One of Germany's best-known living authors, Martin Walser, has embroiled himself and his prestigious publisher Suhrkamp in a situation involving charges of anti-Semitism.

The latest scandal involving the 75-year-old author, one of the founding members of the postwar "47" literary group with Günter Grass, centers on publication of Walser's forthcoming novel whose title translates as Death of a Critic. The reference is to Germany's literary critic and TV book man Marcel Reich-Ranicki, a Jew originally from Poland, who in the book becomes a victim first of bitter satire, then of murder.
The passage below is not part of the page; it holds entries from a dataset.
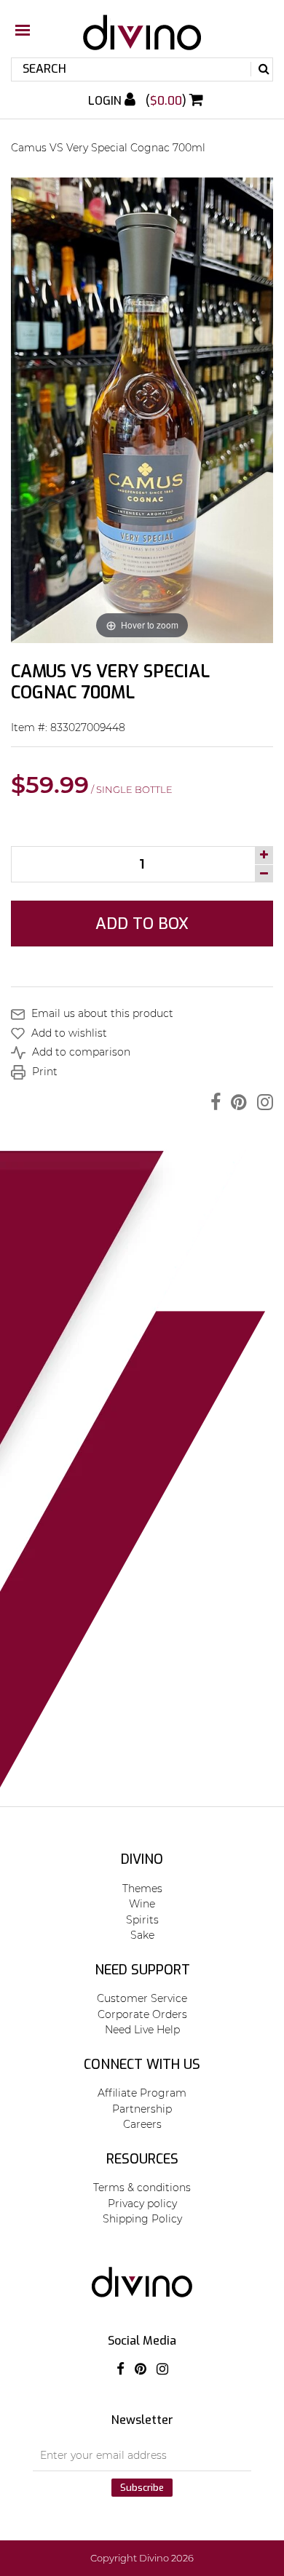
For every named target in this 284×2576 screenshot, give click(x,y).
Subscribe (142, 2487)
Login (106, 100)
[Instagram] (261, 1102)
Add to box (142, 923)
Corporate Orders (142, 2014)
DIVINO (142, 1859)
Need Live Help (142, 2029)
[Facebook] (212, 1102)
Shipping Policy (142, 2218)
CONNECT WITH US (142, 2064)
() (167, 100)
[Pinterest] (235, 1102)
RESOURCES (142, 2159)
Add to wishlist (67, 1033)
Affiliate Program (142, 2093)
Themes (142, 1888)
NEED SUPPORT (142, 1970)
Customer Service (142, 1998)
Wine (142, 1903)
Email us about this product (100, 1013)
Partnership (142, 2109)
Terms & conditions (142, 2187)
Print (43, 1071)
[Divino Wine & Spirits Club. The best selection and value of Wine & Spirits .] (142, 39)
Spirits (142, 1919)
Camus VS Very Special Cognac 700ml (108, 147)
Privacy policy (142, 2203)
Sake (142, 1935)
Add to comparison (79, 1051)
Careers (142, 2124)
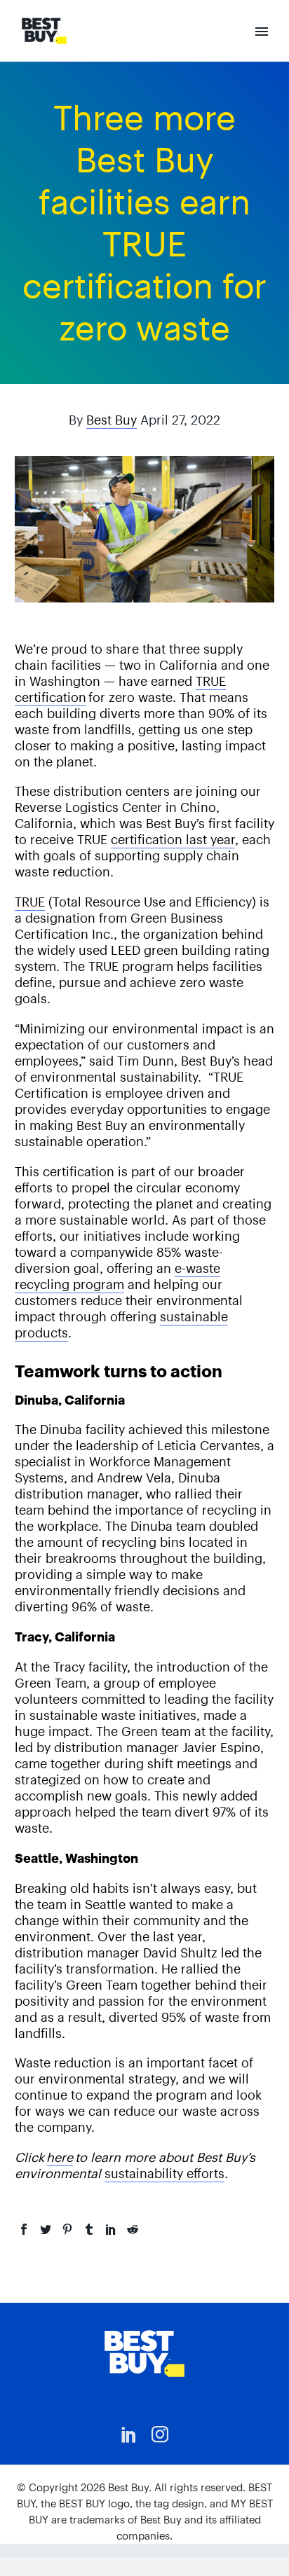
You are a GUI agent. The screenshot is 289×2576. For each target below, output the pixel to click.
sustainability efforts (164, 2173)
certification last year (173, 840)
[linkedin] (129, 2434)
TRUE (30, 902)
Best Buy (111, 420)
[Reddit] (132, 2229)
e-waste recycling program (117, 1276)
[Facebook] (23, 2229)
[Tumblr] (89, 2229)
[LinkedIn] (110, 2229)
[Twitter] (45, 2229)
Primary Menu (261, 31)
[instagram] (160, 2434)
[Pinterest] (67, 2229)
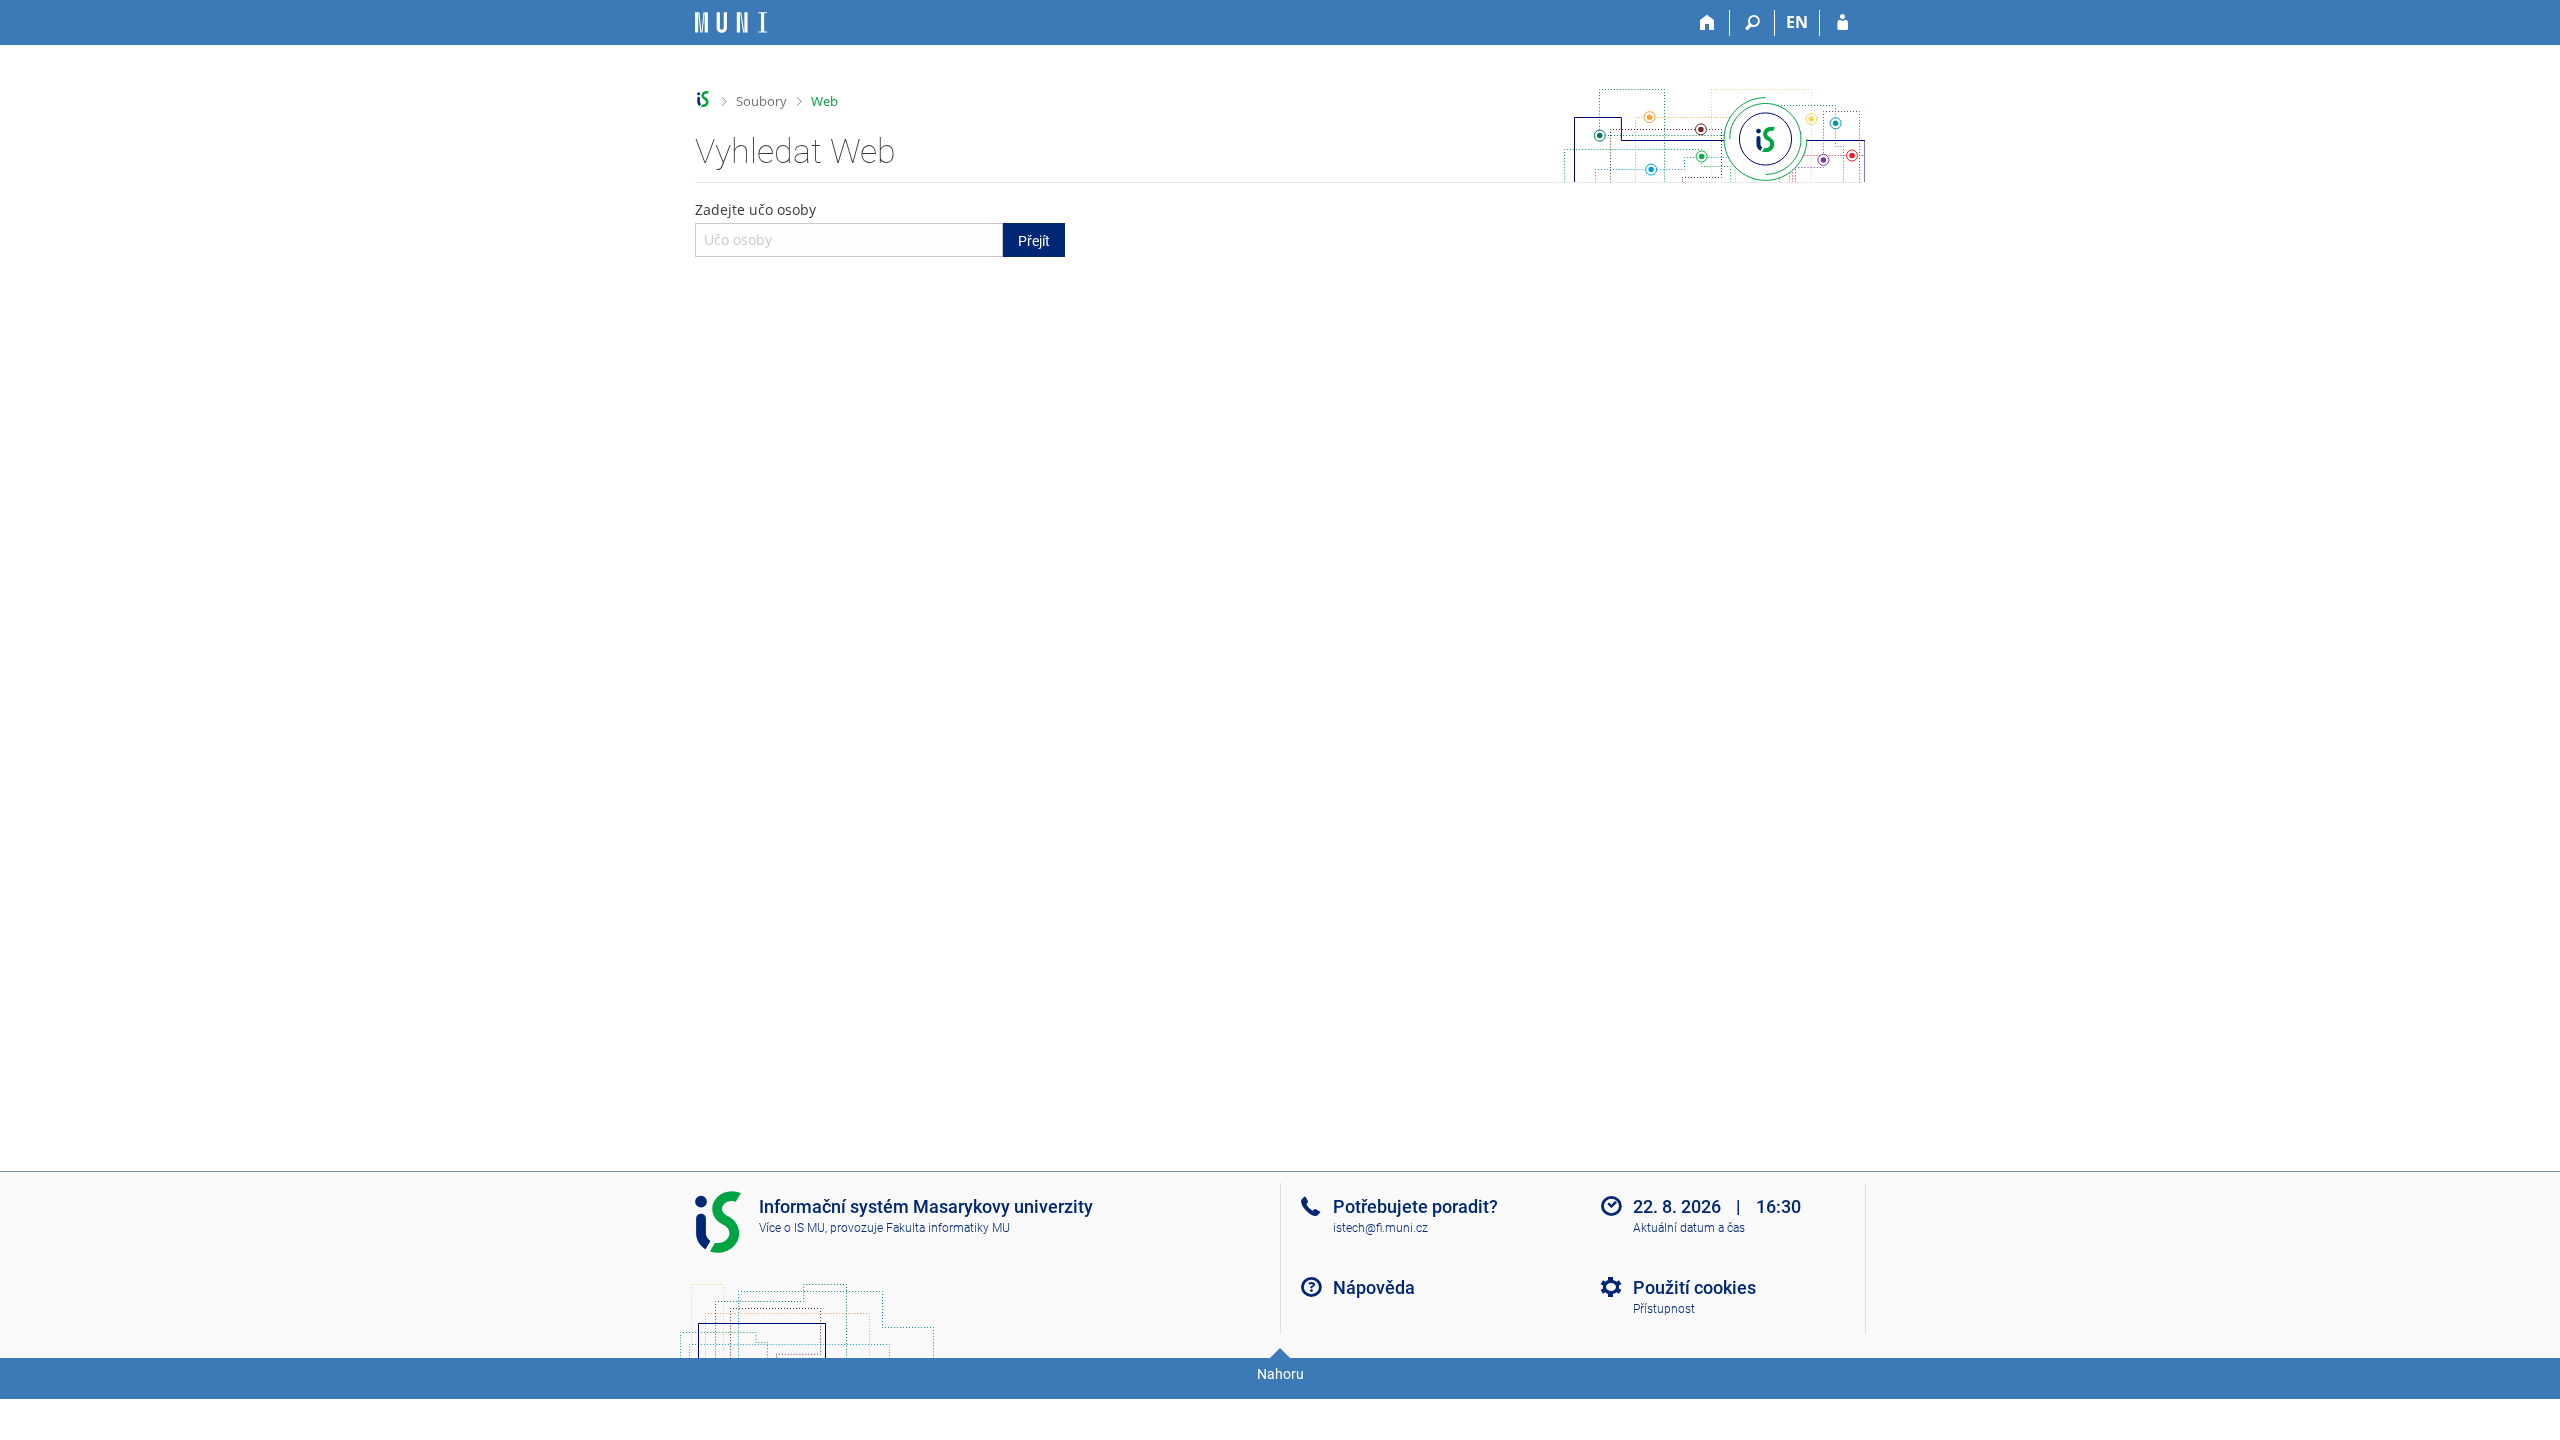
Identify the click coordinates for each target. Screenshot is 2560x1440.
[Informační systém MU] (703, 99)
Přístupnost (1664, 1309)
As with the last half-dozen Walser novels, this one was to have been serialized in the Frankfurter Allgemeine Zeitung, Germany's equivalent to the New York Times. But when the paper's editors saw the manuscript, they published a front-page editorial declaring that they would not touch this "hate document," denouncing its "repertoire of anti-Semitic clichés."

This is the second time Walser has been criticized for his attitude toward Jews. After receiving the Book Trade Peace Prize at the 1998 Frankfurt Book Fair, he delivered a speech attacking German Jews for continuing to "exploit" Auschwitz and Nazi persecution.

Suhrkamp managing director Günter Berg told PW that what the newspaper editors saw was only a first draft of a book originally scheduled for autumn. A Suhrkamp editor spent time with Walser working over the manuscript, and some changes were made. Finally Suhrkamp gave the book a green light, moving publication up to June 26.

Berg also told PW that advance press reaction has been overwhelmingly favorable. Yet he admits that the Frankfurt daily's blast was devastating to the author's reputation. As for Walser, he told a Viennese magazine on June 6 that he is thinking of migrating to Austria.